Although these decisions of the Supreme Court are not recent, this Court in Onslow County v. Phillips, 123 N.C. App. 317, 324, 473 S.E.2d 643, 648 (1996), rev’d in part on other grounds, 346 N.C. 265, 485 S.E.2d 618 (1997), reiterated the principle set forth in Blue and Templeton: “[A] counterclaim cannot be filed in a tax foreclosure action . . . .” We further note that N.C. Gen. Stat. § 105-374 (2007), which establishes the procedures for conducting a tax foreclosure action, does not provide for counterclaims for damages by taxpayers.

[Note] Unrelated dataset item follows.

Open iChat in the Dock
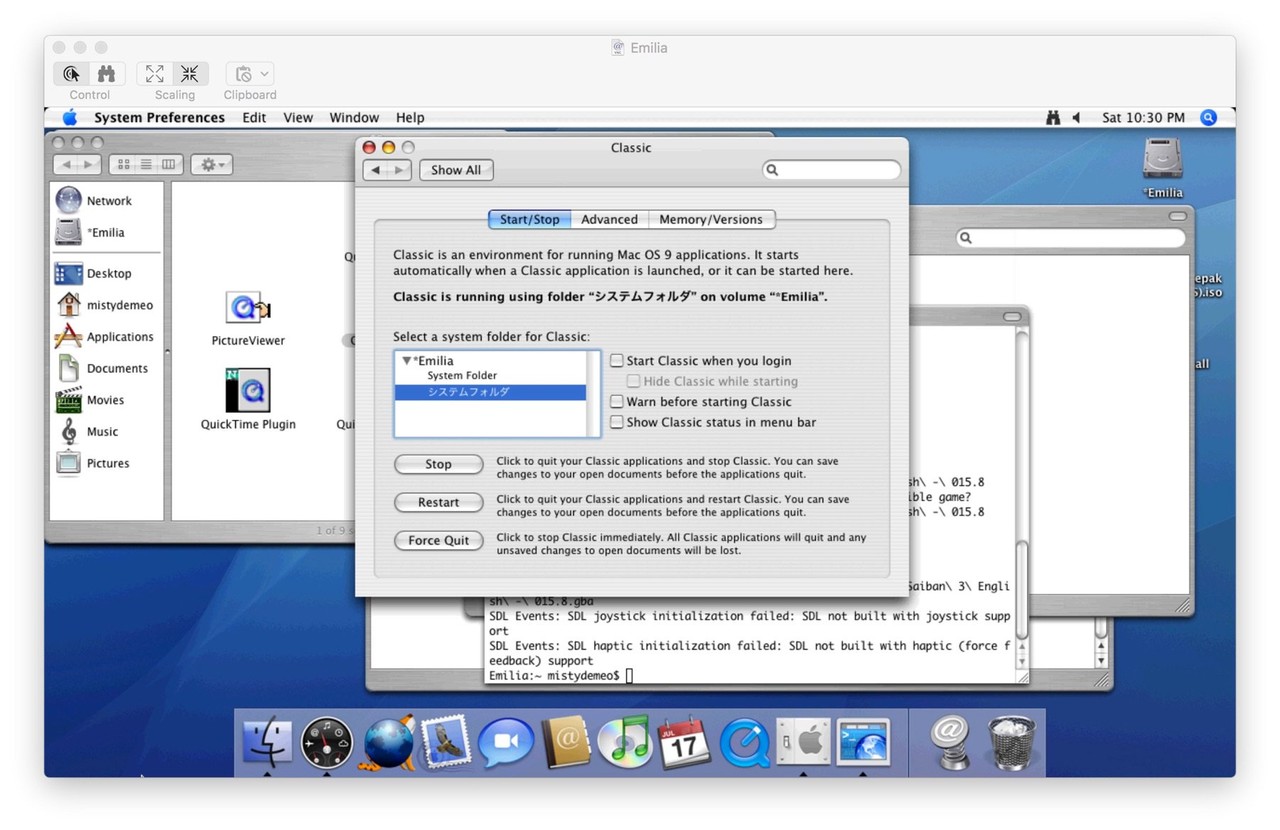1280x830 pixels. click(x=505, y=743)
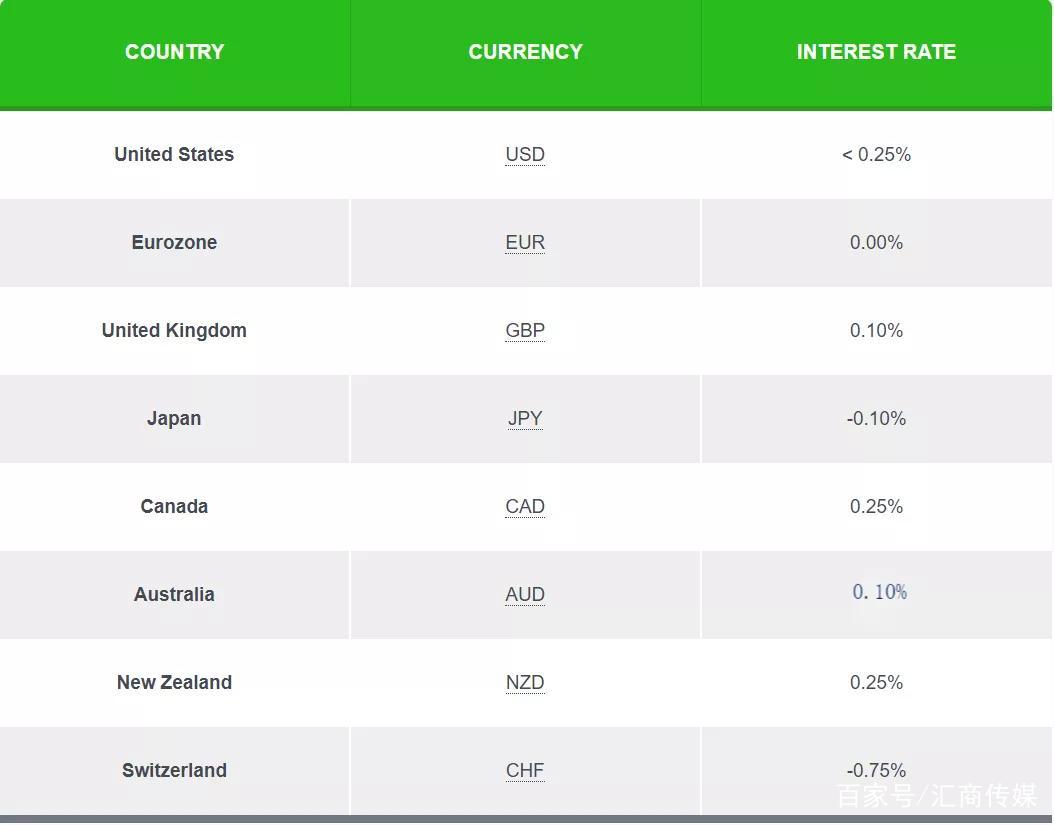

When defendants discovered that the Dearborn property had been sold through a foreclosure sale, they properly filed a Rule 60 motion in the cause to have the foreclosure sale set aside.. See Henderson County v. Osteen, 292 N.C. 692, 701, 235 S.E.2d 166, 172 (1977) (“ ‘The Court from which the execution issued may, for sufficient cause shown, recall or set aside an execution or a sale made *536thereunder and prevent further proceedings. This is properly done by a motion in the cause and not by an independent action.’ ” (quoting Abernethy Land & Fin. Co. v. First Sec. Trust Co., 213 N.C. 369, 372, 196 S.E. 340, 342 (1938))); Leary v. N.C. Forest Prods., Inc., 157 N.C. App. 396, 402, 580 S.E.2d 1, 5 (holding that a “motion in the cause” is the proper method for attacking foreclosure sales), aff’d per curiam, 357 N.C. 567, 597 S.E.2d 673 (2003). Once the foreclosure sale was set aside, defendants could have then filed an independent action seeking damages that, as they alleged in their petition, “resultfed] [from] action taken against them by the County and the City of Durham.”

The trial court did not, however, have authority to award defendants damages or fees in this tax foreclosure action. We, therefore, reverse the trial court’s 1 August 2007 final order. Because of our disposition of this appeal, we need not address the remaining arguments of the City and County.

Reversed.

Judges STEELMAN and STEPHENS concur.